Can Africa itself correct the bias it says the Big Three credit rating agencies display in grading African sovereigns? The African Union (AU) and other voices on the continent believe this bias gives African countries unfairly low ratings, pushes up their borrowing costs and slows development.
So in February 2025, the AU announced the creation of its own Africa Credit Rating Agency (AfCRA), headquartered in Mauritius. “Africa is no longer content to be a passive observer in this discourse,” AU African Peer Review Mechanism Chief Executive Officer (CEO) Marie-Antoinette Rose-Quatre said last September. “We are taking ownership of our narrative and driving forward meaningful, homegrown solutions.”
Certainly, African sovereigns on average receive lower ratings from the Big Three – Standard and Poor’s (S&P), Moody’s and Fitch, all private American companies – than developed countries do.
In 2025, only Botswana, Morocco and Mauritius had investment-grade status, while South Africa, Côte d’Ivoire and Benin were rated just below investment grade. The remaining 49 were rated well below. Several African countries are not rated at all, remaining excluded from capital market access.
However, to say the Big Three have generally rated African sovereigns lower than developed countries is not necessarily proof of bias. The three companies insist they grade all states according to the same criteria and that African countries happen to score lower.
The Big Three publish these criteria, which are roughly the same. They include economic, institutional and governance strength, the strength of civil society and the judiciary, and the effectiveness of monetary and macroeconomic policy.
An April report by the Konrad-Adenauer-Stiftung (KAS) and the Leibniz Institute for Economic Research noted that while some of the measures – like gross domestic product (GDP) and debt ratios – are objective, others, like institutional and governance strength, are more subjective. Together with the weighting credit rating agencies give to the various criteria, this would allow for bias.
The report found that even some of the objective indices were inherently unfavourable to African countries. For example, the Big Three’s emphasis on GDP per capita as a measure of economic strength effectively meant poorer countries were punished for being poor and were not offered an incentive to escape poverty.

* **Items**:
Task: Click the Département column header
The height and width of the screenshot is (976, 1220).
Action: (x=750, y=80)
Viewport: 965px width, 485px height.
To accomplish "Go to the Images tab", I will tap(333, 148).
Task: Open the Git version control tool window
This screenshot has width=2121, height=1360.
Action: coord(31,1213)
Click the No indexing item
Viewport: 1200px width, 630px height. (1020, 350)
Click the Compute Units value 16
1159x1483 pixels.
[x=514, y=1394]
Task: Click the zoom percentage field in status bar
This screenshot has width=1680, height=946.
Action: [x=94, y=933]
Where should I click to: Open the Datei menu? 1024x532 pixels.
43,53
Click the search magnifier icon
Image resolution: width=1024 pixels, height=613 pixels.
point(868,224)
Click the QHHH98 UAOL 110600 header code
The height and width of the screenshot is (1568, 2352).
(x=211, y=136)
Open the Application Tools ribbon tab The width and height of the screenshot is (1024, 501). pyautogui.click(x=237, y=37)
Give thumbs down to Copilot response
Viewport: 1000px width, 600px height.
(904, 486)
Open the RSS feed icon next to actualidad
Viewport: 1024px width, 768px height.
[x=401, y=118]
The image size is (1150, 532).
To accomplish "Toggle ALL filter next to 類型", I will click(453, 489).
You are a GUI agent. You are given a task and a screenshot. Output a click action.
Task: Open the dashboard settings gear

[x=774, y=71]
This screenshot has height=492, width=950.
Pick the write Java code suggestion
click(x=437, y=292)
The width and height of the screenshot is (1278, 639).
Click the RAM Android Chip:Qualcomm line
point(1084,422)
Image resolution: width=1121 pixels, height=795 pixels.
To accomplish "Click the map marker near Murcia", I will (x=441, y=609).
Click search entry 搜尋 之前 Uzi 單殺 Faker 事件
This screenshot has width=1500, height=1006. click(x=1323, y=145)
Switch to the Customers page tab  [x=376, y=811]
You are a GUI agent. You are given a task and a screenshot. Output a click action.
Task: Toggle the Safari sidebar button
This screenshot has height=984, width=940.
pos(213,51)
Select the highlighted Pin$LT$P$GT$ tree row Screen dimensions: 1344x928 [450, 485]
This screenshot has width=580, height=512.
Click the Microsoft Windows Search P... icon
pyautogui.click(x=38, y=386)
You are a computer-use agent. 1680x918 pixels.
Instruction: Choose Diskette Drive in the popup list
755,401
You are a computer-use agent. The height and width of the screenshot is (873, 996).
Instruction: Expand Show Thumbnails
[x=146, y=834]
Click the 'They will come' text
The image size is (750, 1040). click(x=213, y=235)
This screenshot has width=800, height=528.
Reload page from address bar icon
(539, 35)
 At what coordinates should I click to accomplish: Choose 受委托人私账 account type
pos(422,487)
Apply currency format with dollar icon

* **Directives**:
1. According to the article on African credit ratings, where is the Africa Credit Rating Agency headquartered?
2. Repeat the passage from the article on African credit ratings word for word, starting with "In 2025, only" and going on through "to score lower.".

* **Answers**:
1. Mauritius.

2.
In 2025, only Botswana, Morocco and Mauritius had investment-grade status, while South Africa, Côte d’Ivoire and Benin were rated just below investment grade. The remaining 49 were rated well below. Several African countries are not rated at all, remaining excluded from capital market access.
However, to say the Big Three have generally rated African sovereigns lower than developed countries is not necessarily proof of bias. The three companies insist they grade all states according to the same criteria and that African countries happen to score lower.